The idea, according to chief proponent Dr. Dean Kereiakes, was to build a "center of excellence" for heart treatment and research by 2005 that would counter the proliferation of smaller, less sophisticated heart centers in Cincinnati's suburbs.

The proposal has been heavily criticized by executives of non-profit hospitals as unnecessary and potentially harmful to their organizations.

It also had raised questions about which doctors would be doing most of the work at the recently opened $77 million cardiac wing at Christ Hospital.

The moratorium - which calls for studying how for-profit, doctor-owned hospitals have affected other community hospitals and physician referral patterns - has raised doubts among potential lenders, doctor-investors and others, McDonald said.
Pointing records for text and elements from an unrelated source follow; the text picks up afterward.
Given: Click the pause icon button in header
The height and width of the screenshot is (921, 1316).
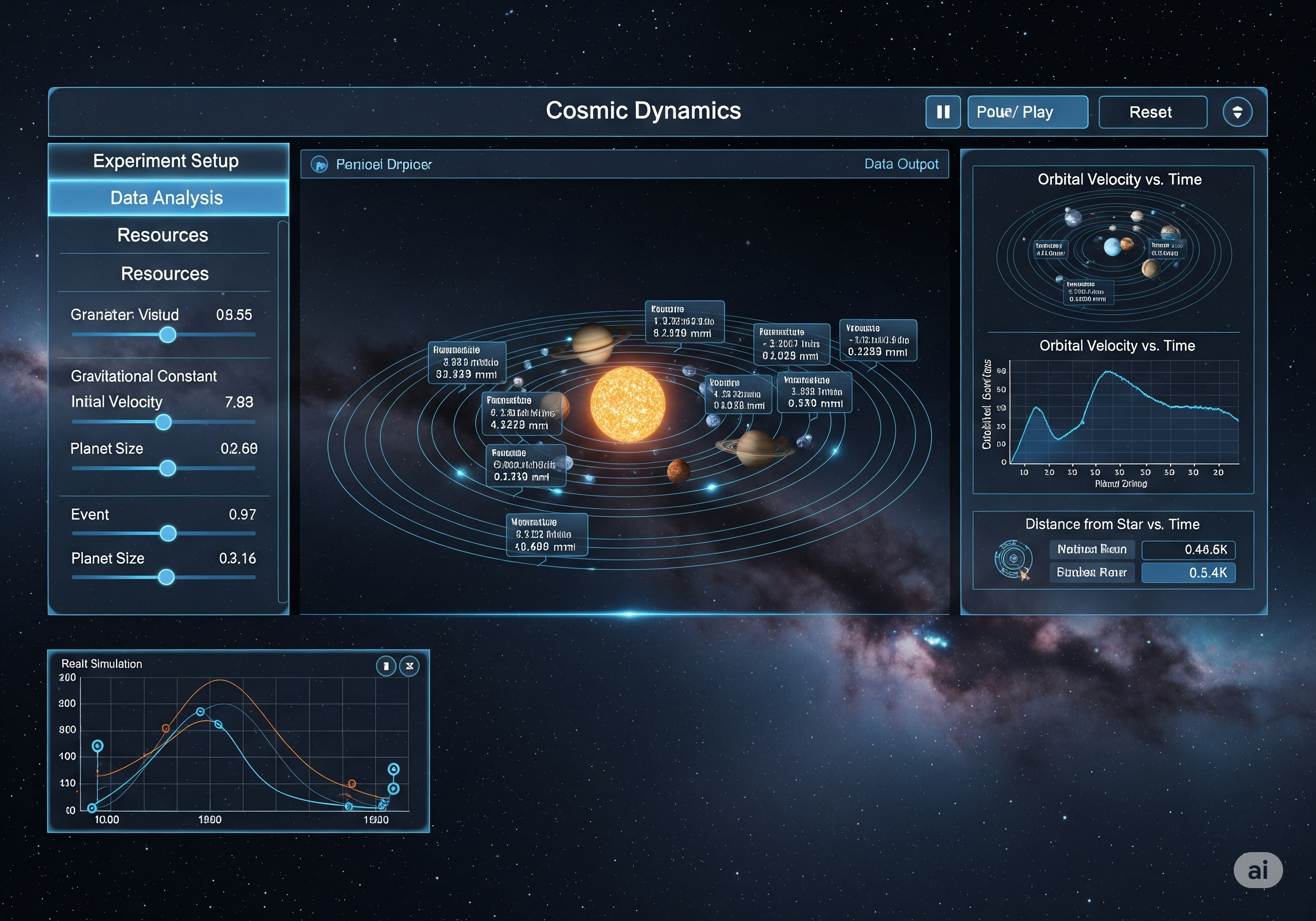Looking at the screenshot, I should [x=943, y=112].
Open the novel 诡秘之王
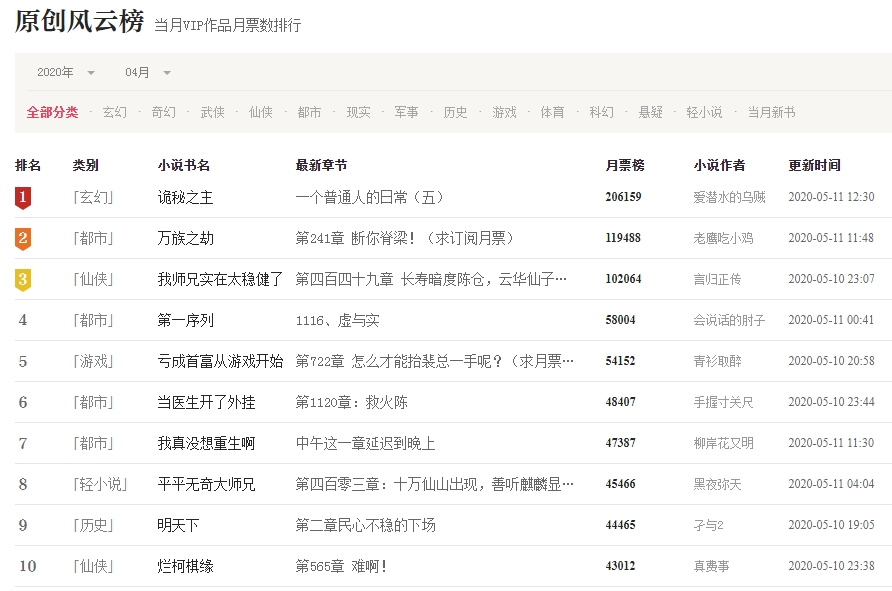 pos(186,198)
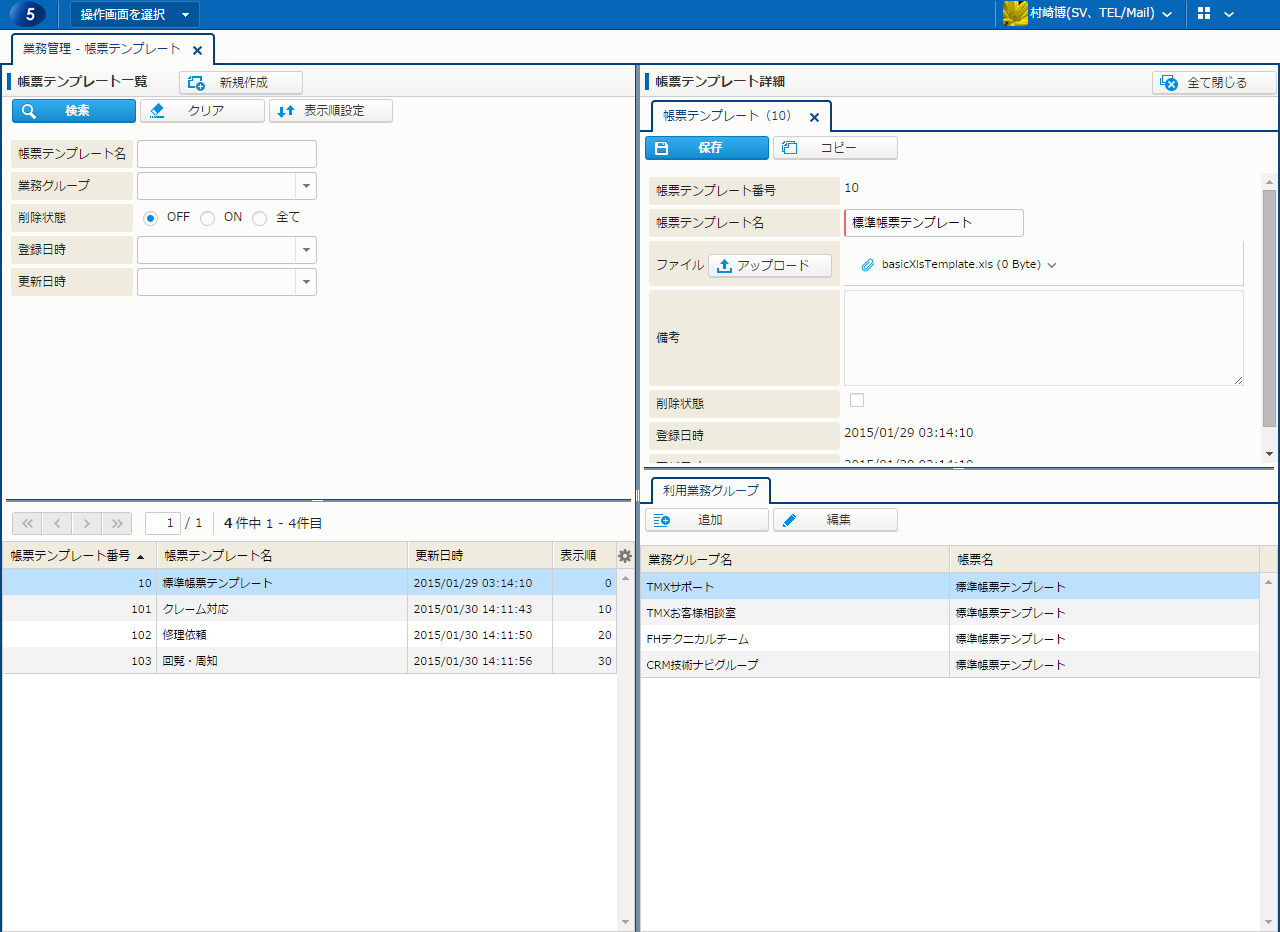
Task: Toggle the 削除状態 checkbox in detail panel
Action: point(857,401)
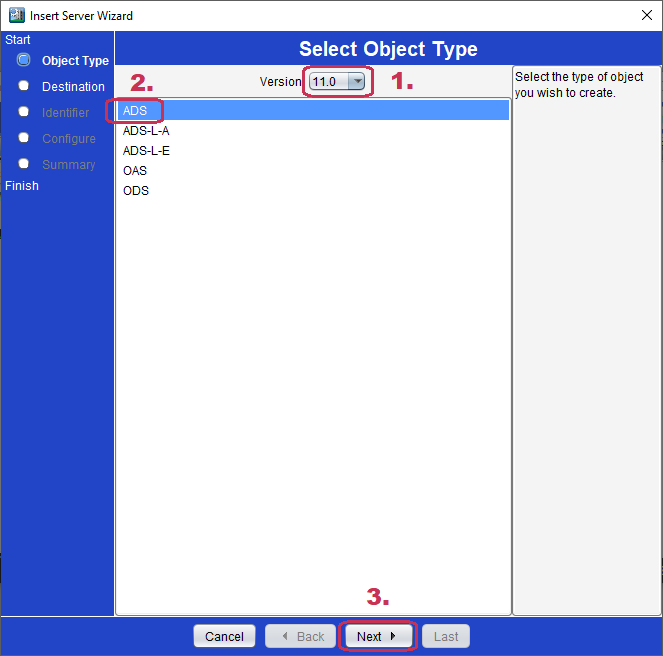Click the Destination step label
Viewport: 663px width, 656px height.
[x=74, y=87]
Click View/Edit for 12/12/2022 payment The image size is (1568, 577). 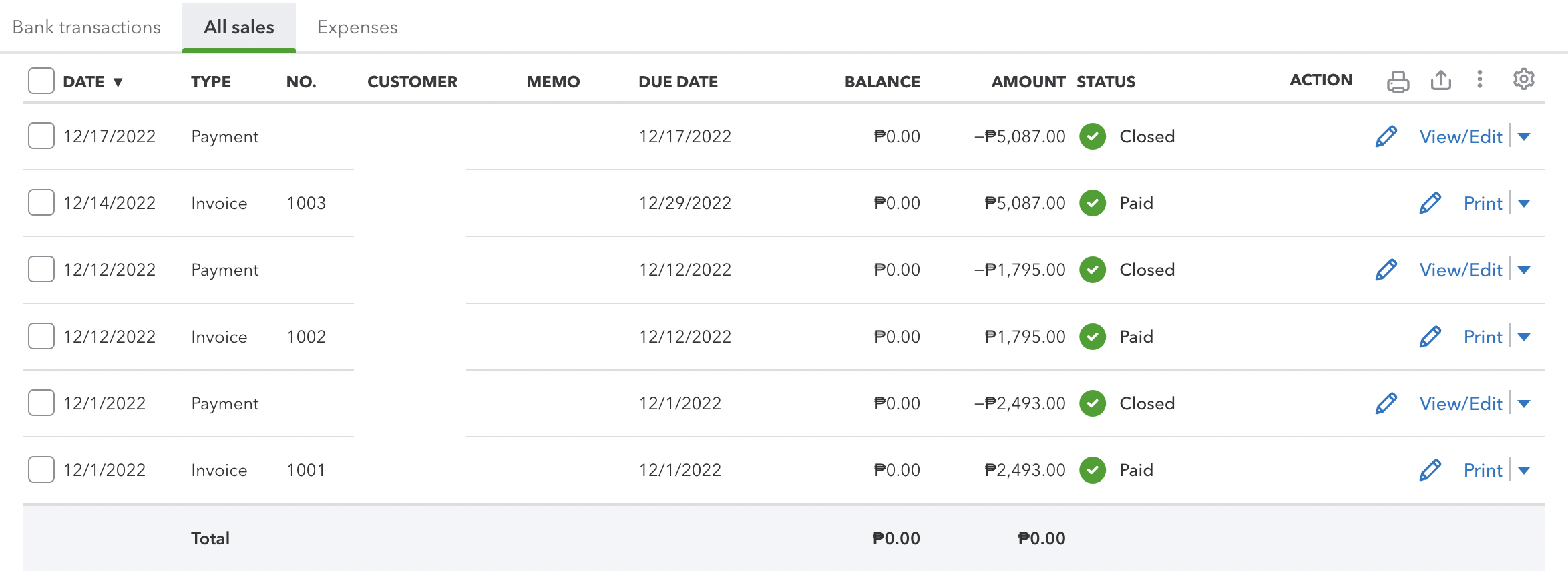(x=1460, y=270)
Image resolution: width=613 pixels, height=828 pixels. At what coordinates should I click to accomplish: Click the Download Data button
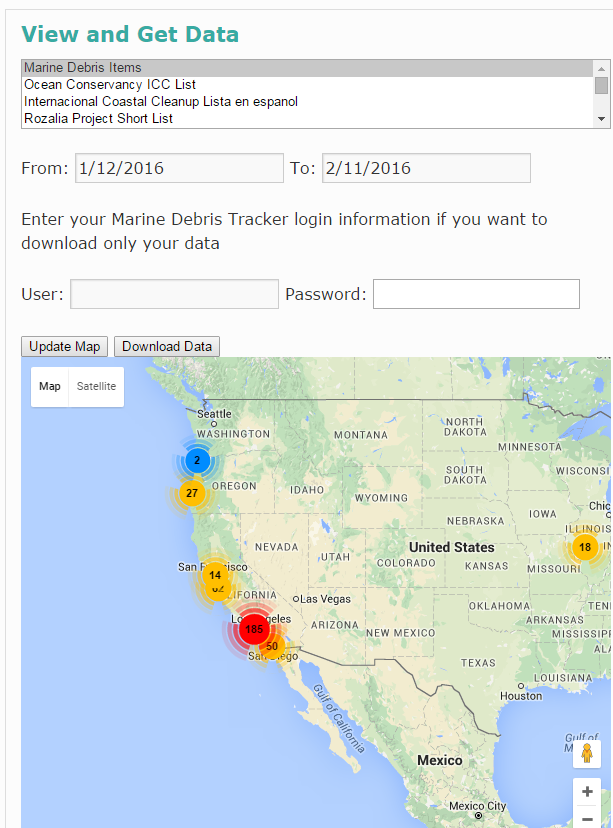167,346
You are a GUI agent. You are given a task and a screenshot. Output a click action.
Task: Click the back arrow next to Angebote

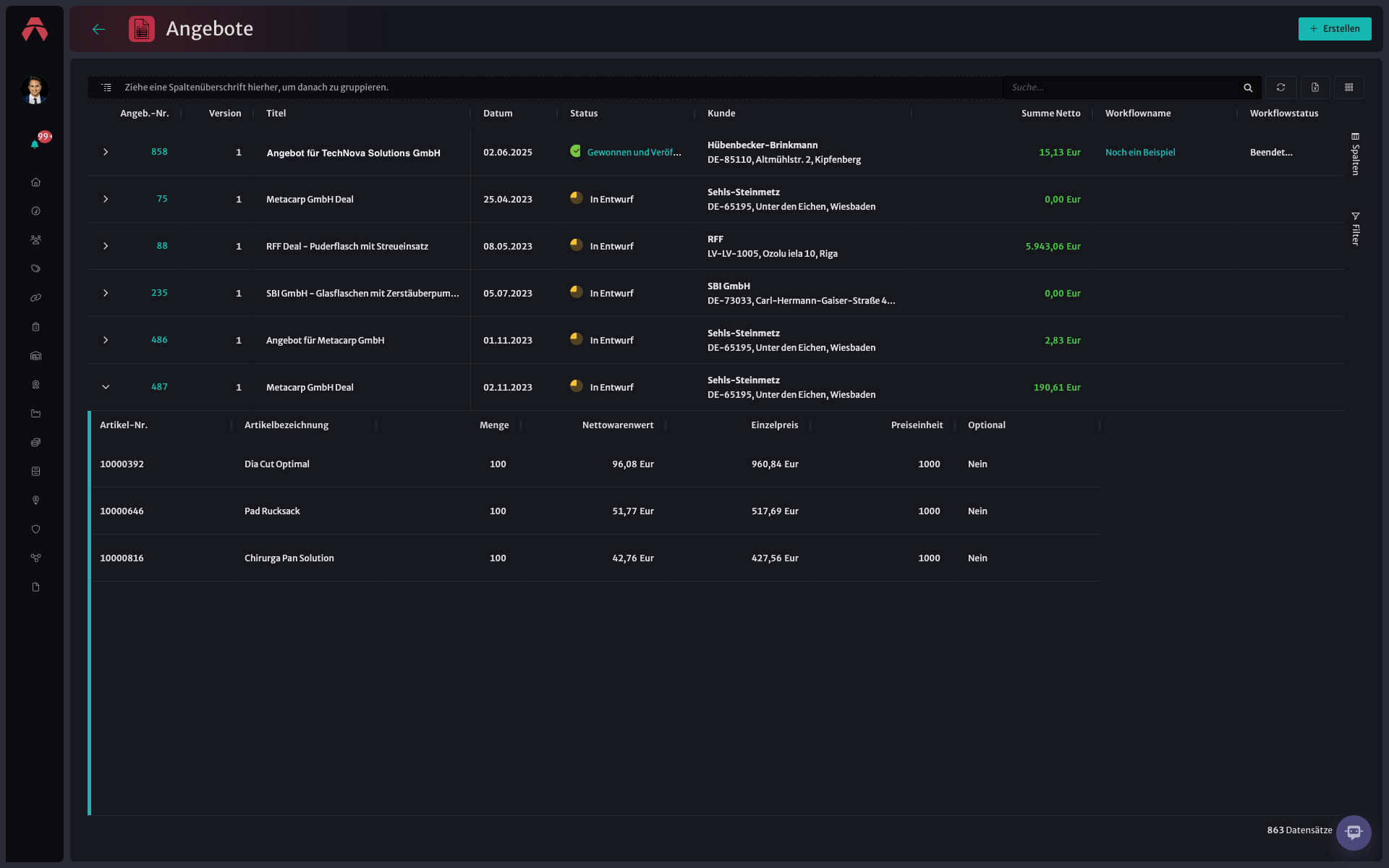coord(99,29)
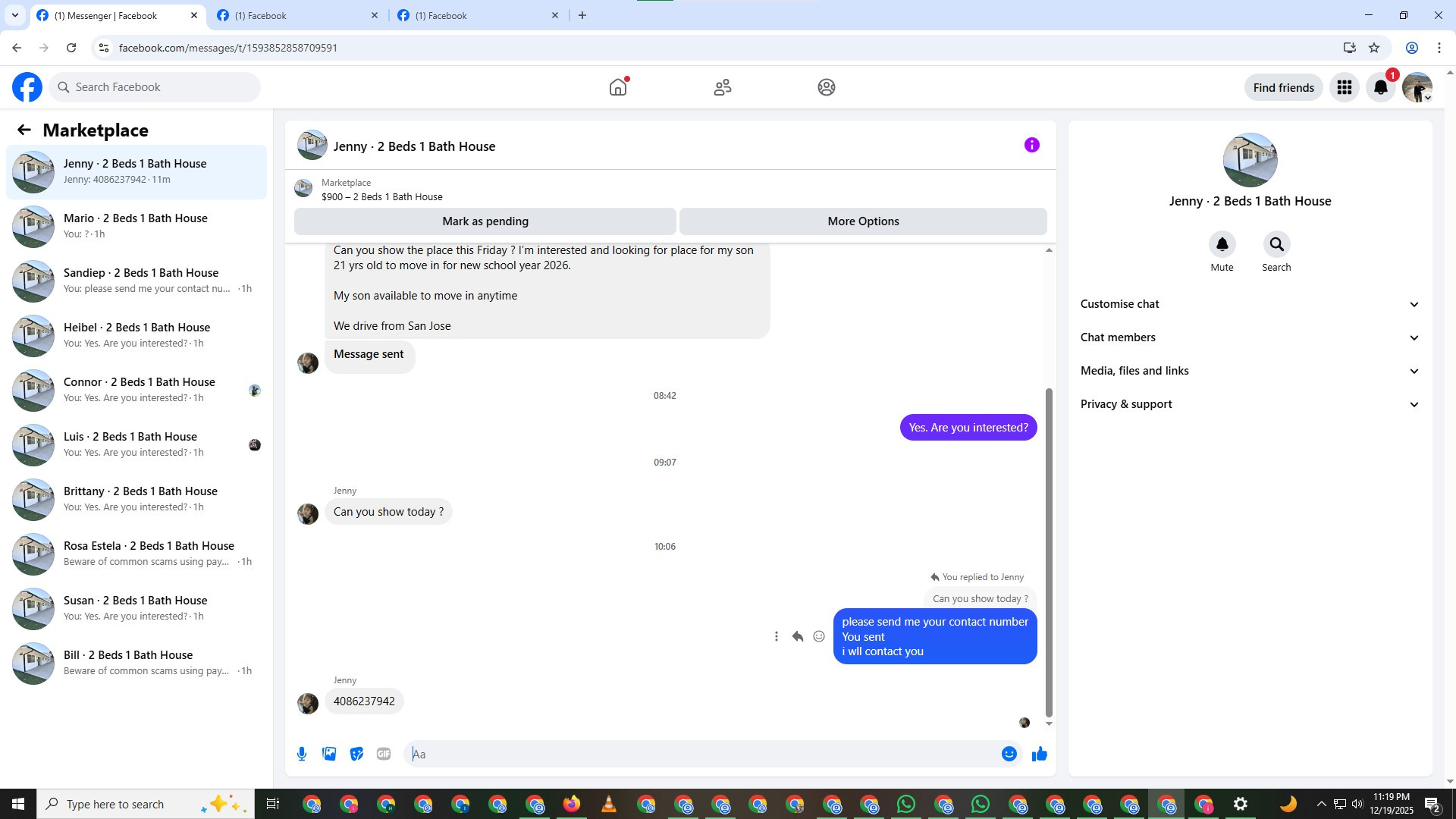Open more options for sent message
1456x819 pixels.
776,636
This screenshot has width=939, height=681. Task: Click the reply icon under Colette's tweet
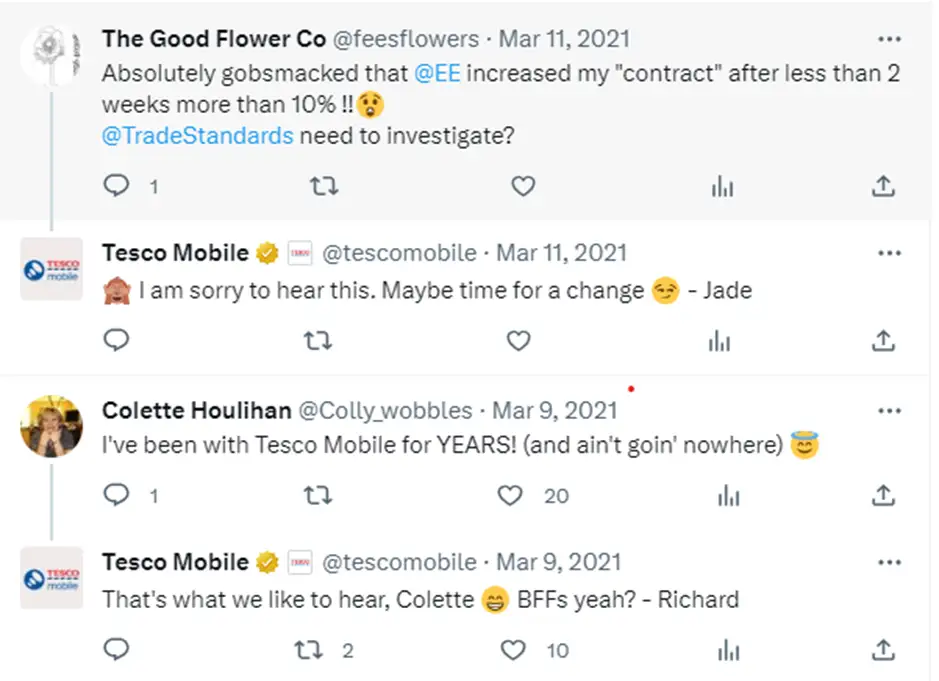tap(117, 495)
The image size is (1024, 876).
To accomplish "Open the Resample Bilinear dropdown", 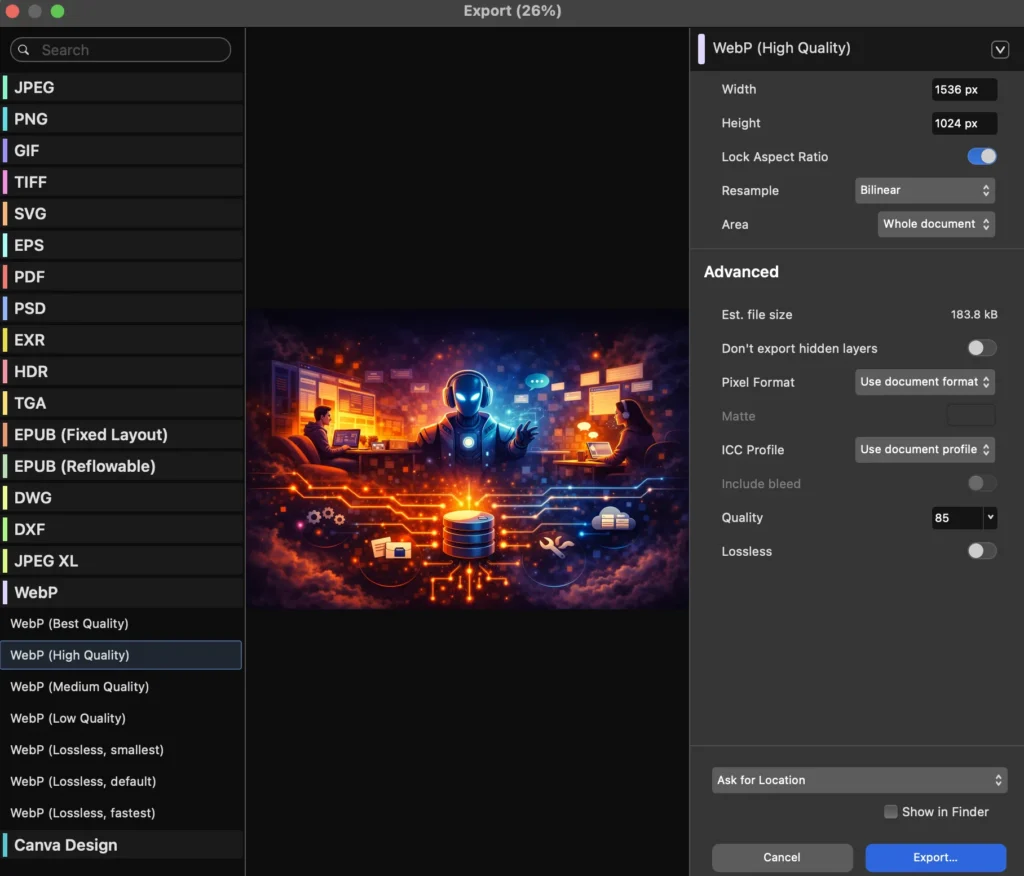I will (924, 191).
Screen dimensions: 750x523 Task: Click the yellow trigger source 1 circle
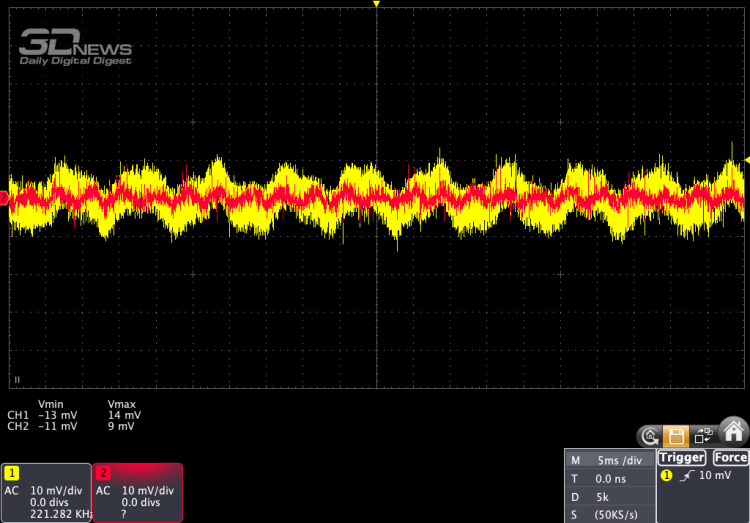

The bill creating the moratorium did exempt ventures that were already under development. But it is not clear if the Ohio Heart proposal would qualify.

It could take six months just to resolve the exemption issue.

Even then, nobody is sure what kinds of regulations Congress might pass after the moratorium ends, McDonald said.

Now, some talks have resumed between the Ohio Heart doctors, the Health Alliance of Greater Cincinnati, TriHealth and others to determine whether a new heart center can or should be built under a different ownership structure.

It is too early to say what sort of structure, which organizations, or what sort of facility might be involved.

The key goal for the Ohio Heart group: much more physician control over the way services are provided.

"It has never been about owning a hospital. It has always been about meaningful physician governance," McDonald said.

Among those left watching the proceedings: city officials of Norwood and Sharonville.

Both governments have approved tax incentives and other perks to build the heart hospital in their communities.

In Sharonville, a $2.7 million grant requires the project to break ground in 2004. But that deadline probably could be extended, said Ted Mack, director of building, planning and economic development.

In Norwood, a site plan approved in October is good for a year and could be extended for another year by the city's planning commission. There was no hard deadline on tax breaks recently approved by city council, said Rick Dettmer, development director.

"We're trying to keep our options open and accommodate their schedule," Dettmer said.